Task to carry out
Copy out each of the lines below word for word, but leave the pictures out of your answer.

Records for this exercise
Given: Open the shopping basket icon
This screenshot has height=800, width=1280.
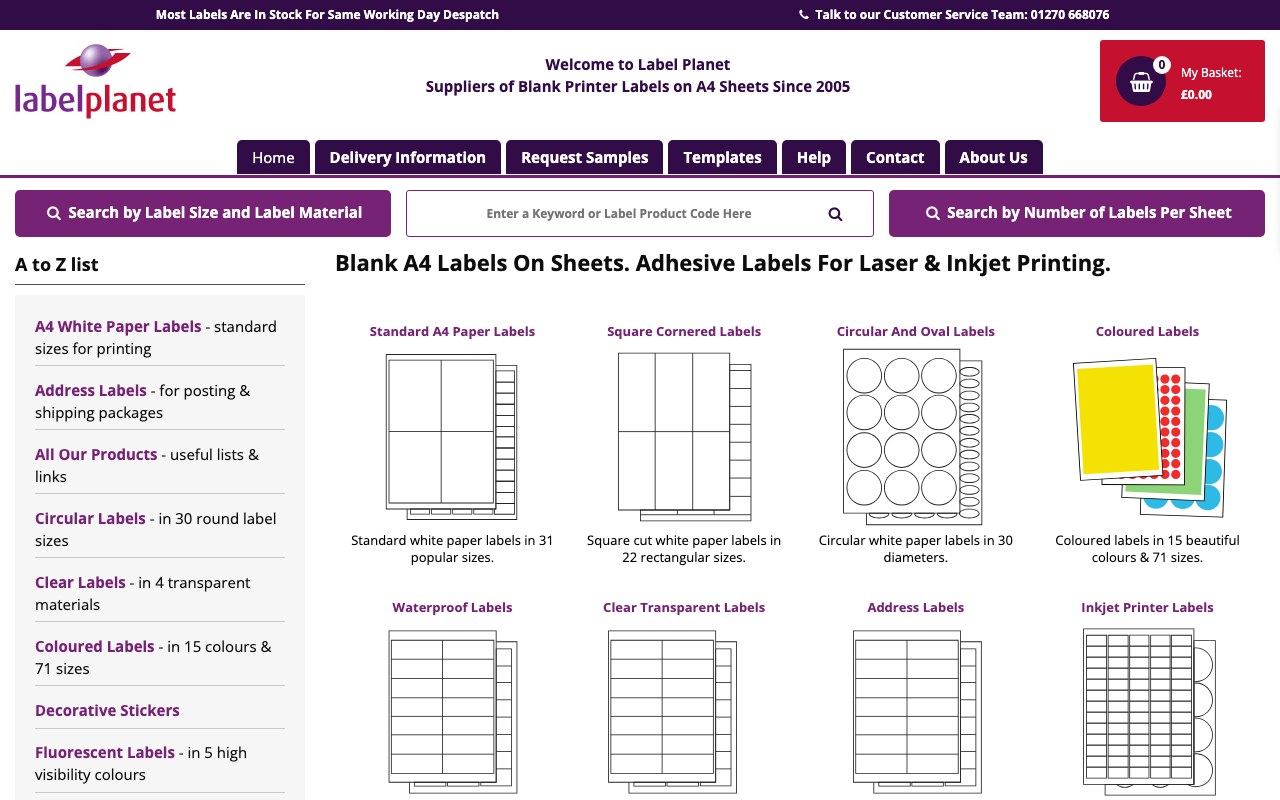Looking at the screenshot, I should click(x=1141, y=82).
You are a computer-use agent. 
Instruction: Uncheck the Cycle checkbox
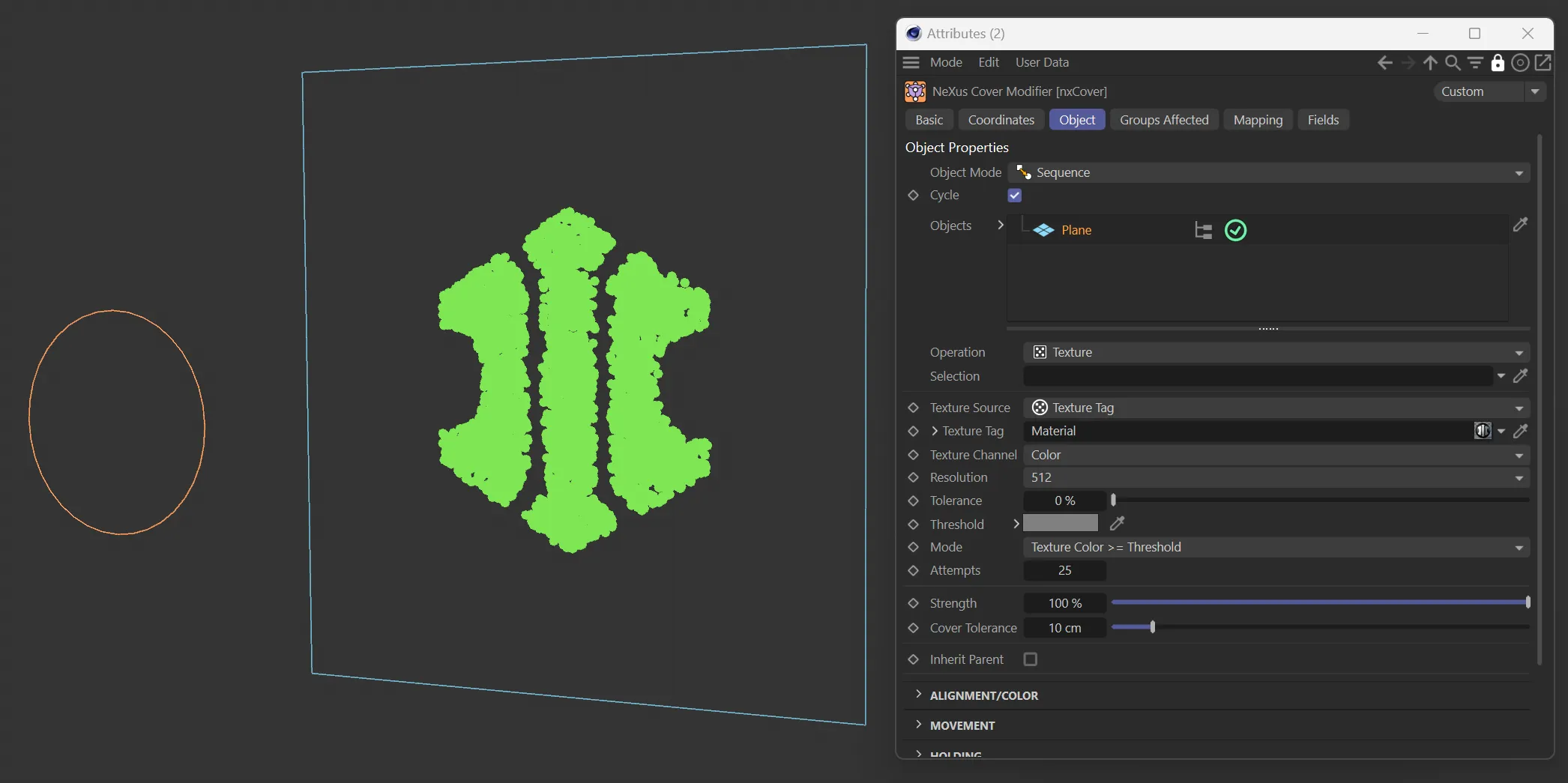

Solution below
Given: Open the shopping basket icon
This screenshot has height=800, width=1280.
Looking at the screenshot, I should click(x=1141, y=82).
You are a computer-use agent. 
Instruction: Uncheck the Cycle checkbox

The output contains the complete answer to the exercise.